Qualche giorno dopo una staffetta aveva fatto sapere che i tedeschi si preparavano a svuotare una cantina carica di crudi e culatelli e che sarebbe stato bene che i crucchi quella cantina la trovassero già bell’e vuota. Organizzammo la cosa io con altri tre compagni, scendemmo nel paese e ci mettemmo d’accordo con gli uomini rimasti nelle loro case, che la sera seguente avremmo portato via tutto. Quella notte era buia, non c’era luna e nelle strade di terra battuta si vedevano sfrecciare sagome cariche come muli e poi su nei prati a sparire nel bosco.

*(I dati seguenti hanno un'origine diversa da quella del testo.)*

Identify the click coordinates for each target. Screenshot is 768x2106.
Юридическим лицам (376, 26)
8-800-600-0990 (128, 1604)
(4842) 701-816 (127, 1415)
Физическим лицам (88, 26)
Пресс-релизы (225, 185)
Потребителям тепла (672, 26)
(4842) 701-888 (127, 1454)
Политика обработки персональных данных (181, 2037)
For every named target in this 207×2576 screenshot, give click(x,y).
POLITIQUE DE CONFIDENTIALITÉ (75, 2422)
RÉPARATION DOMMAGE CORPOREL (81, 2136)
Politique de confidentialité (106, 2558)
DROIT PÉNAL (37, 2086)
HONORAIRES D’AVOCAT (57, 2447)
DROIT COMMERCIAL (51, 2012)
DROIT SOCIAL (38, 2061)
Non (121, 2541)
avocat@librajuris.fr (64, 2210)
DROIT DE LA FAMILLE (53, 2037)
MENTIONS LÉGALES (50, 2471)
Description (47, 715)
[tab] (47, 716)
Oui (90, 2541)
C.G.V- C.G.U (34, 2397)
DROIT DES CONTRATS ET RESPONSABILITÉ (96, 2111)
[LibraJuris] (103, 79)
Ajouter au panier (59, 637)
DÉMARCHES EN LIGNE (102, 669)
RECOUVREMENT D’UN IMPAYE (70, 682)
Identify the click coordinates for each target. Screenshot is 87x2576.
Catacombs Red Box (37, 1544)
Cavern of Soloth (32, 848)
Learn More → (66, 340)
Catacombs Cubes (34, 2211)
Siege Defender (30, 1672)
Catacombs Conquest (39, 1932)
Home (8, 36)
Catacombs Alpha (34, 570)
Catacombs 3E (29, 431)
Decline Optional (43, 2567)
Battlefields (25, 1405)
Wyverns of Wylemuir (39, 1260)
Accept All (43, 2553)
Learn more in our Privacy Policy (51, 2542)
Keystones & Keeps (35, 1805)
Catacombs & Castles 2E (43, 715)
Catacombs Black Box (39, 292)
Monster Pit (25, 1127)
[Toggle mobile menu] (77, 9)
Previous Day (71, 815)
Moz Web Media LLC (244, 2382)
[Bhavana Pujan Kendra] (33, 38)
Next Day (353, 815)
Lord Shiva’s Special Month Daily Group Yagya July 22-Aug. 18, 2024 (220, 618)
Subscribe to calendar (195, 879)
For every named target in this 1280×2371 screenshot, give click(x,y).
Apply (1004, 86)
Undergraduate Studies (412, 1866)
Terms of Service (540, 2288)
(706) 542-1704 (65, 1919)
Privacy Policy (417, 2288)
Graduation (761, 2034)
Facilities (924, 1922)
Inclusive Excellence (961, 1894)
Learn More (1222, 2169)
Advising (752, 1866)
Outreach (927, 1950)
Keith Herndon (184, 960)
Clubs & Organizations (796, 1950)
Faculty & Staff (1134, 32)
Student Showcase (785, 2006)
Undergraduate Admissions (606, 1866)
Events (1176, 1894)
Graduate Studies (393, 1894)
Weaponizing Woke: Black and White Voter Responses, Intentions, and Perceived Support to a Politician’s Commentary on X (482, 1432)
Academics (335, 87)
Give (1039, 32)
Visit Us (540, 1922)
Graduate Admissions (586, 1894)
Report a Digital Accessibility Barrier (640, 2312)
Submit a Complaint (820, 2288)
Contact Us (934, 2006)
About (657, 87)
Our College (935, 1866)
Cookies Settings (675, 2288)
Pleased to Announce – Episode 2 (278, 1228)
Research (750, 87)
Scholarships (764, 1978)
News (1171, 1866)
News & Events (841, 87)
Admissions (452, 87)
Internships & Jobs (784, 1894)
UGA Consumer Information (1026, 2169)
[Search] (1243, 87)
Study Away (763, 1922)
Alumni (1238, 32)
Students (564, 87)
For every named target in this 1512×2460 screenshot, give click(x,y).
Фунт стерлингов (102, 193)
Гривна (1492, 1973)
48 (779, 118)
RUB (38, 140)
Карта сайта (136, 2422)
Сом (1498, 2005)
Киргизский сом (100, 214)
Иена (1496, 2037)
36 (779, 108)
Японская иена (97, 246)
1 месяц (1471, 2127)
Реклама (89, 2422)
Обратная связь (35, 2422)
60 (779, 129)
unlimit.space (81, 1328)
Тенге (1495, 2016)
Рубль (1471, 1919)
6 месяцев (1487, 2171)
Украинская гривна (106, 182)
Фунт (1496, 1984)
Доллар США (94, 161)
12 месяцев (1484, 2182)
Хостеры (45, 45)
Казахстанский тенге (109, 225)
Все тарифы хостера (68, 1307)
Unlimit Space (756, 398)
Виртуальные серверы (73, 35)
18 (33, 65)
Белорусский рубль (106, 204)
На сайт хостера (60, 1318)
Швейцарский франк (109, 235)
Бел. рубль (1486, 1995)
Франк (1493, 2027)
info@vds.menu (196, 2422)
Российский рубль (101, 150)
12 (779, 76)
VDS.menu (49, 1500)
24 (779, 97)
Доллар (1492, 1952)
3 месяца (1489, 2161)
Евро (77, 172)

La refurtiva sottratta alla Wehrmacht era profumata e tanta, al campo avevamo festeggiato la riuscita dell’operazione e ci immaginavamo quelle brutte facce tedesche nel momento in cui fossero scese in cantina… Zitto ci aveva lasciati sfogare un po’, poi aveva detto che tutti quei prosciutti e quei culatelli non ci servivano, di prenderne un po’ ciascuno e andare nei villaggi vicini, di notte, e appenderne uno ad ogni porta: i neri rubano i rossi restituiscono.
QUESTO BREVE RACCONTO E’ INVENTATO, OGNI RIFERIMENTO A FATTI REALMENTE ACCADUTI O PERSONE REALMENTE ESISTITE, E’ PURAMENTE CASUALE. MA NON CREDIATE CHE SI DISTANZI TANTO DALLA REALTA’.
BUON 25 APRILE A TUTTI COLORO CHE POSSONO APPREZZARLO!